Train a neural network to play 2048

GNU General Public License v3.0

1 stars 1 forks source link

Rewrite training for pytorch #11

Closed fqjin closed 5 years ago

fqjin commented 5 years ago

Ideally, training should sample from a set of many games. This is achievable when the game generating process (batch MCTS) is accelerated (see #10 ).

fqjin commented 5 years ago

The selfplay function plays a single game using the network and mcts for move selection, then saves the boards and moves of the main line in a numpy npz file. These files will be loaded in batches (e.g. of 10) for training.

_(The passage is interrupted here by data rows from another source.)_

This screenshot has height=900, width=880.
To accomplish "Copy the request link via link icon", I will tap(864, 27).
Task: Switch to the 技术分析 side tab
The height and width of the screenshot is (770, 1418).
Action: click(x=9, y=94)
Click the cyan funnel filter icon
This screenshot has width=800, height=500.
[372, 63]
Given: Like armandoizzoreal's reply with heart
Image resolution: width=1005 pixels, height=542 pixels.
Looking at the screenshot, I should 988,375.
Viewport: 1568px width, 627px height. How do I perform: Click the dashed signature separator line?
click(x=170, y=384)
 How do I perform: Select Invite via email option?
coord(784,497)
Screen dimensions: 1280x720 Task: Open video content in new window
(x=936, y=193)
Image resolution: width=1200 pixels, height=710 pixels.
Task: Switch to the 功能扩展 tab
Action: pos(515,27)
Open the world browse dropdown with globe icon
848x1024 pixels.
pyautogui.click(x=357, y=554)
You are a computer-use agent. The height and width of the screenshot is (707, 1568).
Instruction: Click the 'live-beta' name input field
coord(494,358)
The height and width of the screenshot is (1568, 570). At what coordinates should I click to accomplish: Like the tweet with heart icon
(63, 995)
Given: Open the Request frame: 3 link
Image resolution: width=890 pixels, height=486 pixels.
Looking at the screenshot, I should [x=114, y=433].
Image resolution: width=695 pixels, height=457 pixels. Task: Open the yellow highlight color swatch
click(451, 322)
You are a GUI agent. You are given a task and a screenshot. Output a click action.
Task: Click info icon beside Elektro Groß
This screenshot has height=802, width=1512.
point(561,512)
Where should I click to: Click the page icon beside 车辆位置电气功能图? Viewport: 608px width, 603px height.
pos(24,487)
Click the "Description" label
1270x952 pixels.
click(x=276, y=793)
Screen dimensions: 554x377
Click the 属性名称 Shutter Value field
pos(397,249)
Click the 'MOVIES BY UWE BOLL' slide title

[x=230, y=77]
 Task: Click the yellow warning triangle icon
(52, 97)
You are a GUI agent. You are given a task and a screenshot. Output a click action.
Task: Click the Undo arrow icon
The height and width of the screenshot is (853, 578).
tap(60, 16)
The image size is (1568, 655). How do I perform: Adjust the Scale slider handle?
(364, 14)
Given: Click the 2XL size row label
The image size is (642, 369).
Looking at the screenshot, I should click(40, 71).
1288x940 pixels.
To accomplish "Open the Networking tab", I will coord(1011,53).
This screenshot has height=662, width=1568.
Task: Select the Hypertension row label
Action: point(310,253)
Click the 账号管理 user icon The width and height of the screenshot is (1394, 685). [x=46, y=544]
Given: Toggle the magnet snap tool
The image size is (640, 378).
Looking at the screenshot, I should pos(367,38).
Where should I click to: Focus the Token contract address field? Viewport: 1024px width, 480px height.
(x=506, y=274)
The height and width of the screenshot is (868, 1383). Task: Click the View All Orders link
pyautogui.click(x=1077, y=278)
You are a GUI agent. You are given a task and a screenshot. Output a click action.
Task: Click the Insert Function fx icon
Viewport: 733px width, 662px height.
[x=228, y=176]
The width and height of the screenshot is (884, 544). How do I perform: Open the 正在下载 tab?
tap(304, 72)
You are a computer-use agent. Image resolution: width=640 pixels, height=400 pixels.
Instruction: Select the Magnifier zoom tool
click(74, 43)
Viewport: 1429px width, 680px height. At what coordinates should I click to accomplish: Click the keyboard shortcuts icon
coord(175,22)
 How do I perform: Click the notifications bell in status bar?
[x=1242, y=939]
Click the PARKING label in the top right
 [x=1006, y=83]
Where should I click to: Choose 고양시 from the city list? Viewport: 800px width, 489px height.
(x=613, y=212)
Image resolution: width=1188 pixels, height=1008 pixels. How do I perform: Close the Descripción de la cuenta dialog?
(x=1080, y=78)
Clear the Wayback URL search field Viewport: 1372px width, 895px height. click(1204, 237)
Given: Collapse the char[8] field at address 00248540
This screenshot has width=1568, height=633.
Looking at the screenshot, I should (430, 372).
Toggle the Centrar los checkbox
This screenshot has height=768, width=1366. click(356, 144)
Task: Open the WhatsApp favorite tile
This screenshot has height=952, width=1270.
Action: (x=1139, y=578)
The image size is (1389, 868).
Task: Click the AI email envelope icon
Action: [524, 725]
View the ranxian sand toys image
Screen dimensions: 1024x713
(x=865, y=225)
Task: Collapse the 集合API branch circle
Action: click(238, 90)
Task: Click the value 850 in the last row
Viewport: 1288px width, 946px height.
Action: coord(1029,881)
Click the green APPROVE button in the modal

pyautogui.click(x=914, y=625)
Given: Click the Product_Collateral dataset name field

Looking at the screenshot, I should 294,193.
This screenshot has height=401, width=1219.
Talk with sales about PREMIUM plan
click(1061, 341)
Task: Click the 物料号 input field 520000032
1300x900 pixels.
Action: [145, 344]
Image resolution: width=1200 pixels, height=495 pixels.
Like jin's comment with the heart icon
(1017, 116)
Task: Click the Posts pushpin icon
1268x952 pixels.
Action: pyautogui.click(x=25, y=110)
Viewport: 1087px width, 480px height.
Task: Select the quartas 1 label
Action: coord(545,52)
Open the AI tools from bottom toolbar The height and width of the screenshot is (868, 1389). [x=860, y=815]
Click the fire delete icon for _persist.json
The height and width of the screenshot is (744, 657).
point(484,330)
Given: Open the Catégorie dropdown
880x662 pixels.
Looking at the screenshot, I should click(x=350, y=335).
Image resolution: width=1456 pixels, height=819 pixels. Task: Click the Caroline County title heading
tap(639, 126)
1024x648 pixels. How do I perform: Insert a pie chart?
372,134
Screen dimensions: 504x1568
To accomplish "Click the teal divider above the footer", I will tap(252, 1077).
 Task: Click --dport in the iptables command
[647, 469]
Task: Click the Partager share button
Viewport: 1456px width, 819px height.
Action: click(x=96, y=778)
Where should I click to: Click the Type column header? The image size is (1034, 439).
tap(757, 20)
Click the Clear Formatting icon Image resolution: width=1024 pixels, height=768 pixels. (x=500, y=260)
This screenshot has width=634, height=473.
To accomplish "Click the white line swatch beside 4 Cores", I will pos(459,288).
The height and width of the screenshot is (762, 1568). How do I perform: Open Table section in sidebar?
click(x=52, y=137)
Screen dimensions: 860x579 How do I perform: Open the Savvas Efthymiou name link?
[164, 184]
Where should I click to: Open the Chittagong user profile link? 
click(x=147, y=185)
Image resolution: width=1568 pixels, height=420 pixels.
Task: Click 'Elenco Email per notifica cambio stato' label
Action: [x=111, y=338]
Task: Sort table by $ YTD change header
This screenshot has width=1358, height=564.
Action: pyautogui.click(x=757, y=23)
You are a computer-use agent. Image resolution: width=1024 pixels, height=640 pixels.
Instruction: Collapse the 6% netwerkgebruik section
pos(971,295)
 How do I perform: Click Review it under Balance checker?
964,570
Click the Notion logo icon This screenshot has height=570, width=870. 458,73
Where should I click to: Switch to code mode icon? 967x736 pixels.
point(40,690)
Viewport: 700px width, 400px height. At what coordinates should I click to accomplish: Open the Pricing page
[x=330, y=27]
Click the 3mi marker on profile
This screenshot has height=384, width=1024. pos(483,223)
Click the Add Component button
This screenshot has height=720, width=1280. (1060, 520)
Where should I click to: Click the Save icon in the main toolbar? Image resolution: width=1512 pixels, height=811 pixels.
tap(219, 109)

fqjin commented 5 years ago

I will first generate a few games using a fixed move order, as these games are more consistent and achieve better scores. Technically this breaks the zero-ness of the network. However, I do expect it to save some time.

fqjin commented 5 years ago

Data augmentation was used in the previous keras version. It increases sample number by 8 and removes problems associated with class imbalance. It makes the network rotationally invariant, such that it can play games with large tiles stuck in any corner. However, it will make training slower because the network will take longer to learn a directional bias. If I train it on initial games with a fixed move order, then I cannot use rotational augmentation.

fqjin commented 5 years ago

First ConvNet model was trained on these 10 games for 100 epochs. Model comparison shows stronger play compared to random. See 67b8c5bad42bfc7b534bd2de9bc9a632a6823bc5 for details.